Development of this ruleset presented some interesting problems. First attempts crashed the NeTraMet meter from time to time. The problematic ruleset was essentially as follows:

if SourcePeerType == IPv4 save;
else ignore; # not IP
if Source TransType == UDP save;
else ignore; # not UDP

if DestTransAddress == DNS save, {
  TestDestAddress; # Sets FlowKind
  if FlowKind == 0 nomatch; # Not a root nameserver
  else {
    save ToTurnaroundTime1 = 100.11.0!0 & 1.3.1!700;
      # 100 buckets, PP_UDP_DNS, linear scale, 10**3 => 1..700 ms
    count;
    }
  }

It tests for UDP packets with a DestTransAddress (destination port) of DNS (53). DestPeerAddress is compared to a list of the root nameserver addresses, creating a flow for each root nameserver and building a ToTurnaroundTime distribution for it. Most of the time this worked as expected, but occasionally the meter would find a stream which was ambiguous in that it could belong to more than one flow.

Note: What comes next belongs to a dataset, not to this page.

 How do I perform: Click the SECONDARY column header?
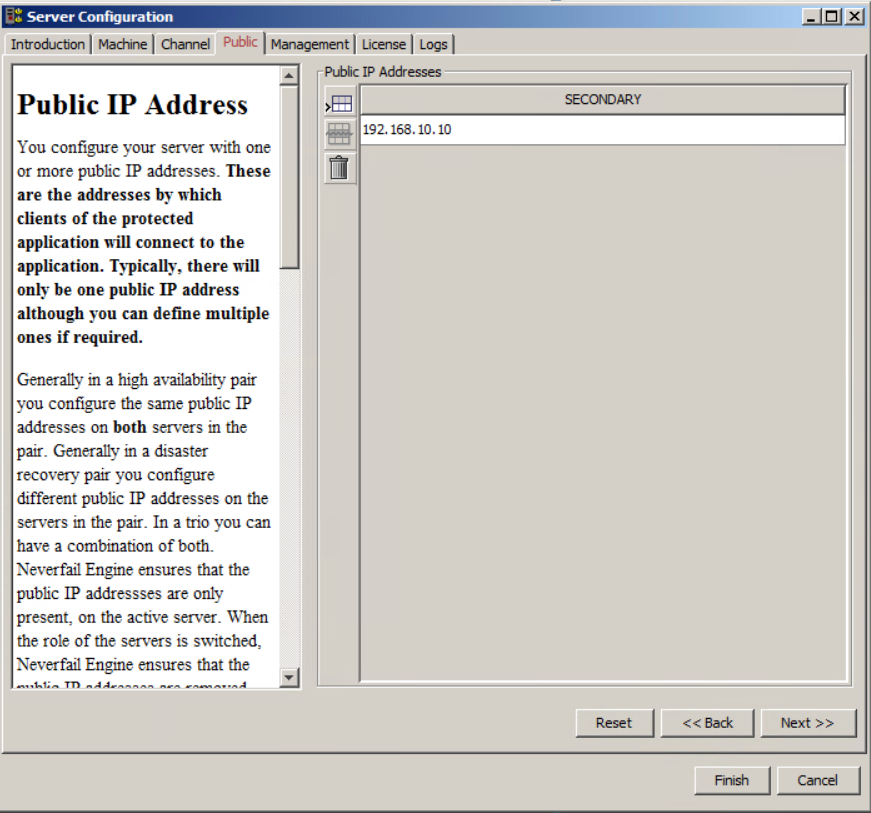[602, 100]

To see how this can happen, imagine that the meter sees the following three packets in sequence:

  • 0.1.0.1|53 --> 0.180.0.2|53
    Matched forward, created flow A, between host 0.1.0.1 port 53 and host 0.180.0.2 port 53. (The IP addresses come from a trace file, they have been 'sanitized' so that the actual IP addresses do not appear in the trace tile).
  • 0.180.0.2|62225 --> 0.1.0.1|53
    Matched reverse, flow A. This is possible because the ruleset doesn't save the SourceTransAddress. It can't, because that would cause the meter to create flows for every pair of TransAddresses.
  • 0.1.0.1|53 --> 0.180.0.2|6225
    Source-->Dest match failed, but Dest-->Source matched, creating new flow B. Flows A and B have streams in common, since streams use all of Source/Dest Peer/Trans Addresses (flows only use the parts saved under their masks).

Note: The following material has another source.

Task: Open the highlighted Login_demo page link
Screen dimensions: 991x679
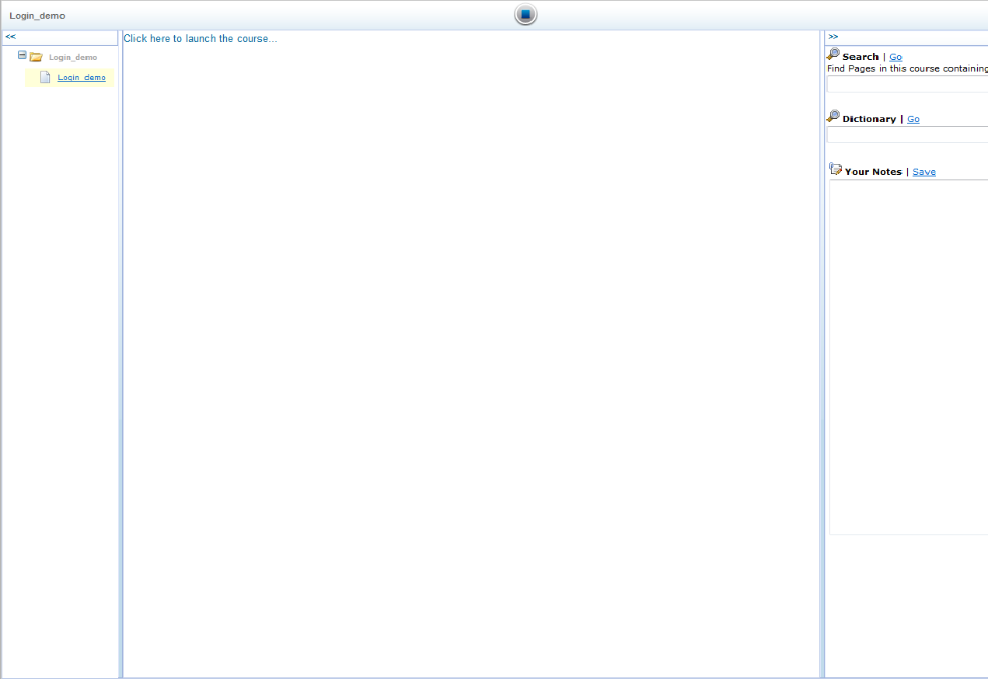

Flows could both see packets for the same stream, leading to stream queues with a stream in common. This doesn't become a problem until one of the flows times out, and the meter recovers its streams. At that point the other flow still has pointers to the just recovered stream, i.e. its stream queue has been corrupted.

To detect ambiguous streams as they appear, I modified the stream data structure to keep a pointer to the flow that created it. As part of packet processing, when the meter locates the packet's stream, it checks to see that it does belong to the packet's flow. If it doesn't, the meter displays a warning message, and prevents the flow from creating any more streams. This is a somewhat extreme measure, but it makes sure that the meter's data structures remain intact.

It may be possible for the SRL compiler to determine that a ruleset can create ambiguous streams, but that is a long-term research question. In the short term one must simply be careful not to write such rulesets. The root nameserver ruleset is easily modified by adding one further statement, like this:

if DestTransAddress == DNS save, {
  if SourceTransAddress == DNS save; # Ambiguous flow, keep it separate
  TestDestAddress;  # Sets FlowKind
  .....
  }

This tests for the ambiguous case (SourceTransAddress and DestTransAddress are both DNS), and creates a separate flow for it. The resulting flow data files have two records per meter reading for each root server, but it is not difficult to combine them into a single flow.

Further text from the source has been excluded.